NOTE: this position listing has expired and may no longer be relevant!
This exciting PhD project will use state of the art machine learning causal inference methods to unravel the role of genetics and ion channels (for example potassium or sodium) in determining heart rhythm, increasing our understanding of the causal pathways from genetic variants to heartbeat patterns.
The electrical signals that regulate the contractions of the heart result from the flow of ions into heart muscle through ion channels. Changes in the electrical signal are associated with abnormal heart rhythms and sudden cardiac arrest.
Genetic studies have identified DNA variations in many genes which are associated with changes in heart rhythm, however it is often unclear if these work through direct effects on the ion channels or through other pathways. The number of genetic variants and blood or heart-measured electrolytes of interest, together with other epidemiological and lifestyle data, makes this a “Big Data” problem.
Available statistical methods are not suitable for the complexities of this problem, which requires adjustment for a high number of potential confounders (other genetic variants that may affect the ion channel of interest and heart rhythms at the same time). The use of machine-learning or other data-adaptive selection of confounders (e.g. based on stepwise selection or lasso) is problematic in such high-dimensional settings as it tends to induce bias in effect estimates as well as their confidence intervals (which are then typically too tight).
Targeted maximum likelihood estimation (TMLE) incorporates machine learning, and was designed to attenuate these biases, but can be complicated to develop. Moreover, it results in biased standard errors under model misspecification. Therefore, to overcome both concerns (high-dimensional confounders and potential model misspecification), we will extend the so-called bias-reduced double-robust estimators to incorporate penalisation and other machine learning methods, with the aim of attaining valid causal inferences in these high-dimensional settings, even under (partial) model misspecification.

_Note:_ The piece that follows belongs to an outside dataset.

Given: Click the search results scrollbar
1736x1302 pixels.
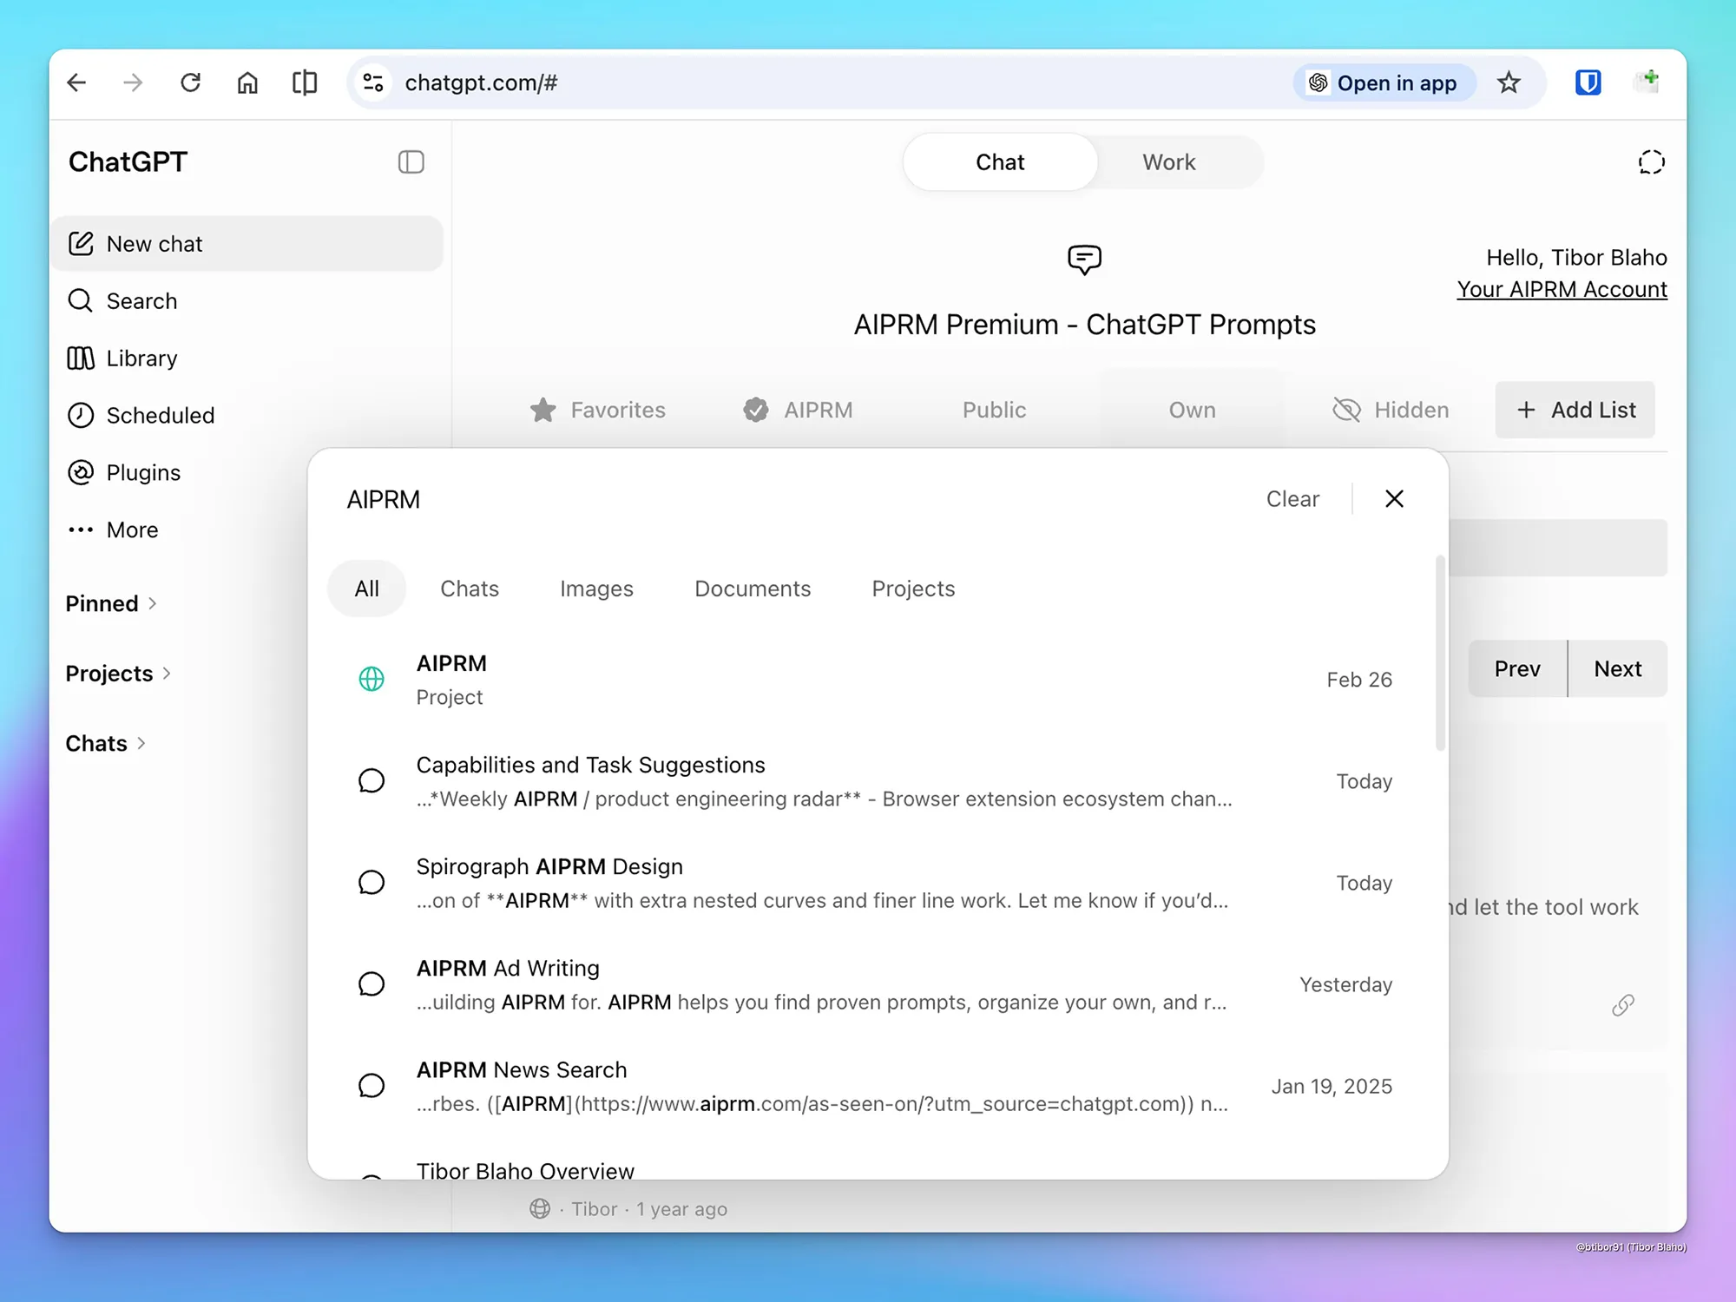Looking at the screenshot, I should 1440,653.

The project will involve implementing and evaluating these methods (which belong to the class of causal inference methods known as “double machine learning methods”) through computer simulations. We will also apply the methods to large UK cohort data sets (e.g. the TWINs UK cohort, and the UK Biobank).
This project is part of a new and exciting collaboration between geneticists at the Cardiogenetics Lab in Saint George’s University of London, and statistical methodologists working in causal inference based in LSHTM.

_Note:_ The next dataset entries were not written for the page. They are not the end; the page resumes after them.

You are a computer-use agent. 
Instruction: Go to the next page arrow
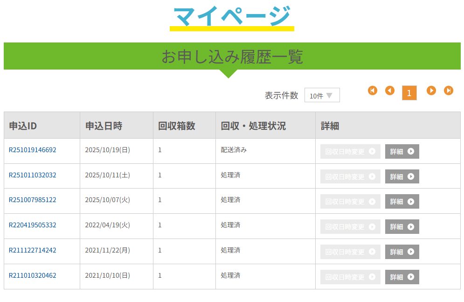[431, 91]
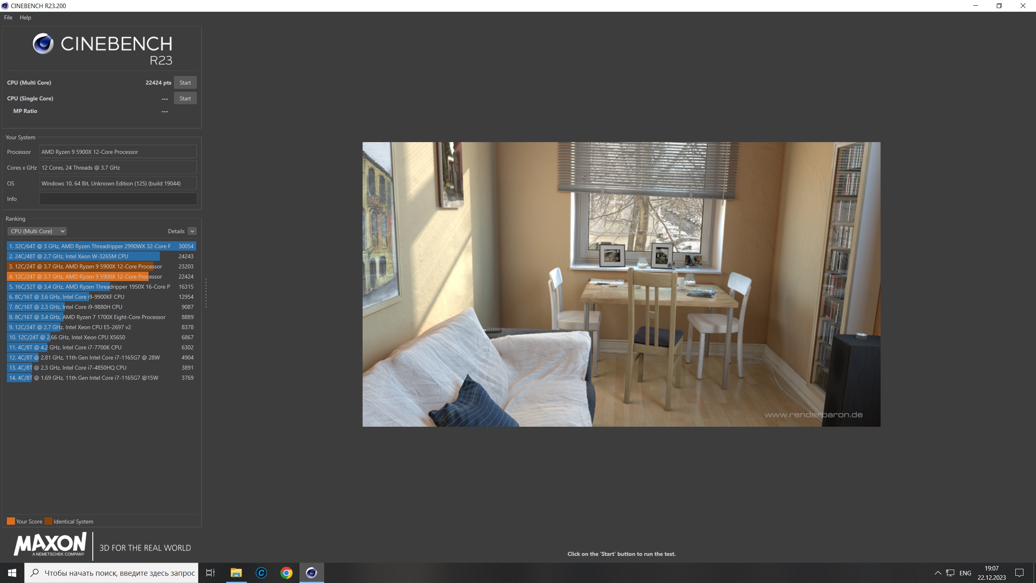Open Google Chrome from the taskbar
The image size is (1036, 583).
click(x=286, y=572)
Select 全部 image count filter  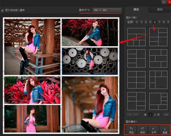point(130,22)
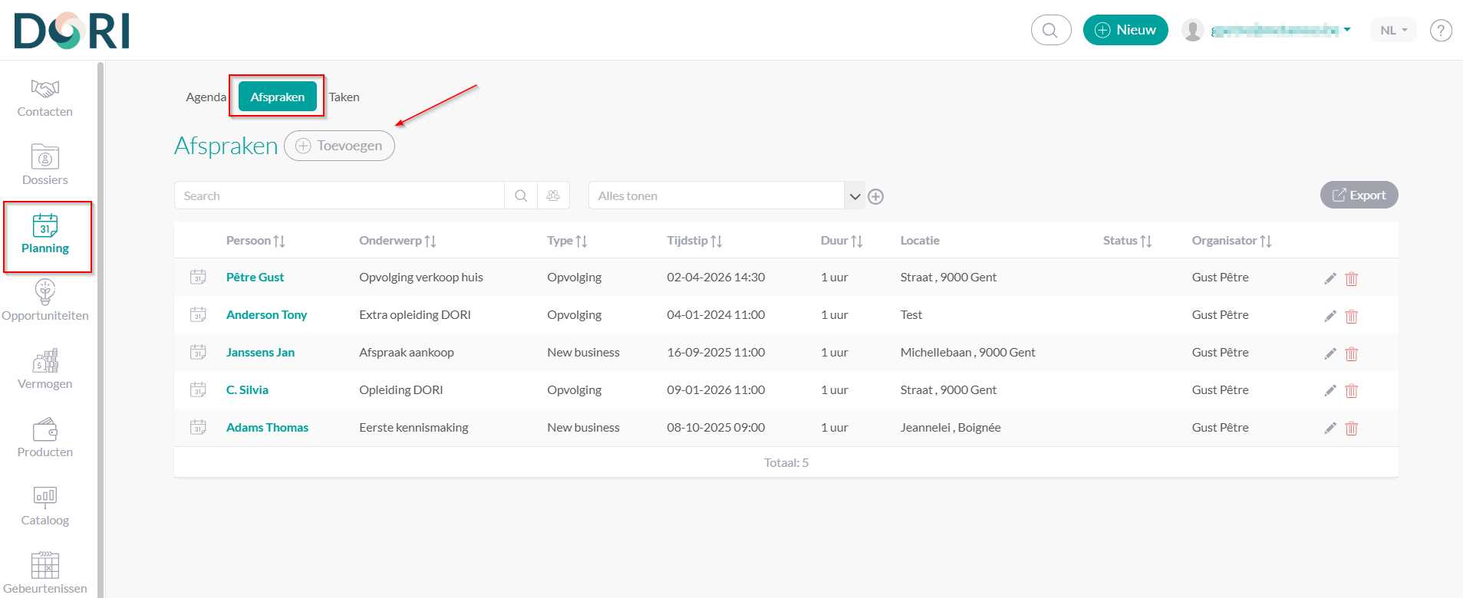Click the add filter plus icon
This screenshot has width=1463, height=598.
[x=875, y=197]
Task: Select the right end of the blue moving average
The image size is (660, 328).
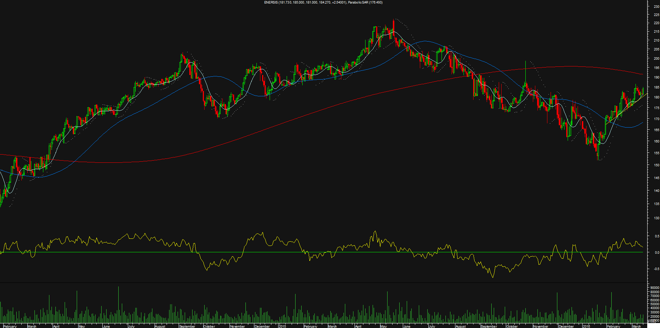Action: click(x=642, y=123)
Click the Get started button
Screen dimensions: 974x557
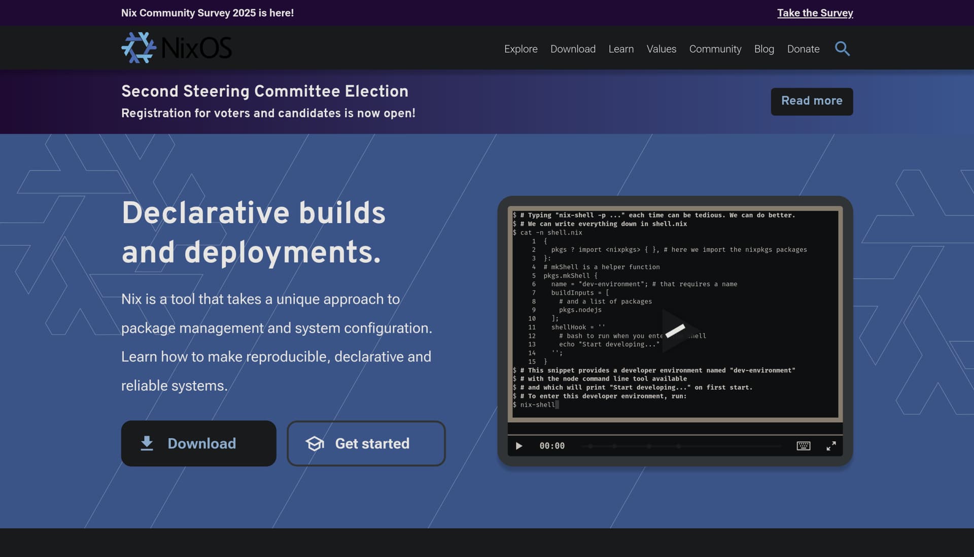[372, 443]
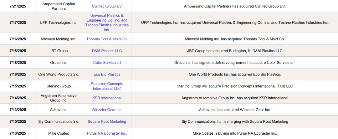Image resolution: width=338 pixels, height=139 pixels.
Task: Click the 7/14/2025 date cell
Action: coord(18,98)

The successful candidate will be funded for 3.5 years, and be based in the Department of Medical Statistics, LSHTM. In addition, there is also an opportunity to spend a fully-funded 3-month internship at the Wellcome Trust Sanger Institute, a world leader in genomic research, located in Cambridge UK.

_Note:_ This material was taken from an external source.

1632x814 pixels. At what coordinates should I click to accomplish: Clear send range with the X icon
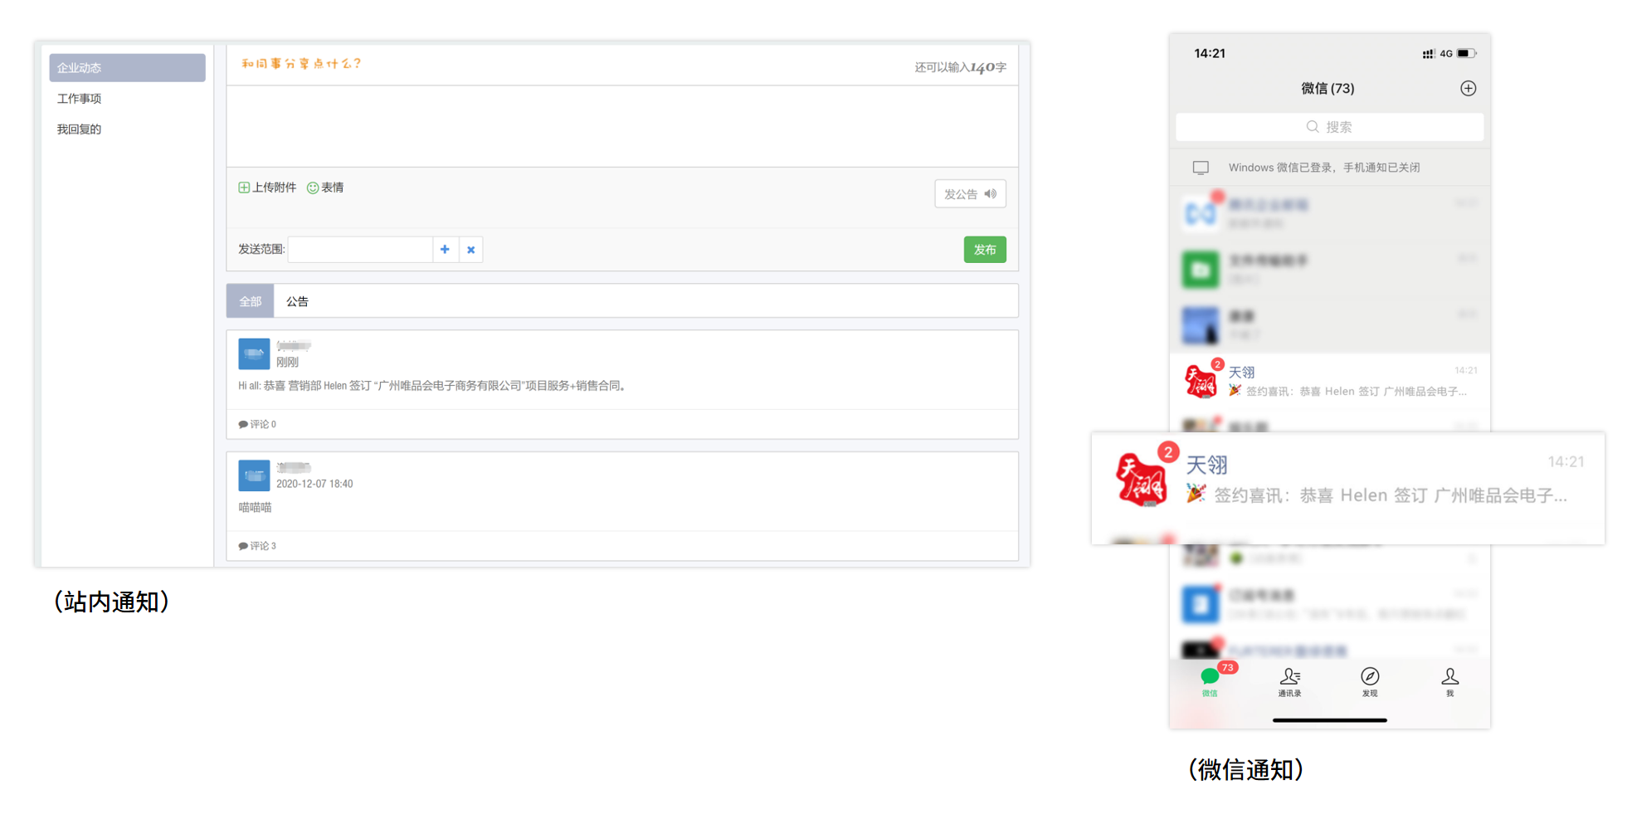470,249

Funding is available for UK/EU nationals from the UK Medical Research Council London Intercollegiate Doctoral programme. Studentship will cover
– full fees at the UK/EU rate,
– annual stipend at the MRC stipend rate (with London weighting for those eligible, check rules),
– annual GBP 5,000.00 research training and support grant, and
– annual GBP 300.00 travel and conference allowance
for the duration of the award.
Additional flexible funding is available for students for training, and for the 3-month internship.
Applicants must have (or expect to complete by September 2018) a Master degree (or equivalent, e.g. MMath) in Statistics, or strongly related fields, with strong programming skills or some background in machine learning.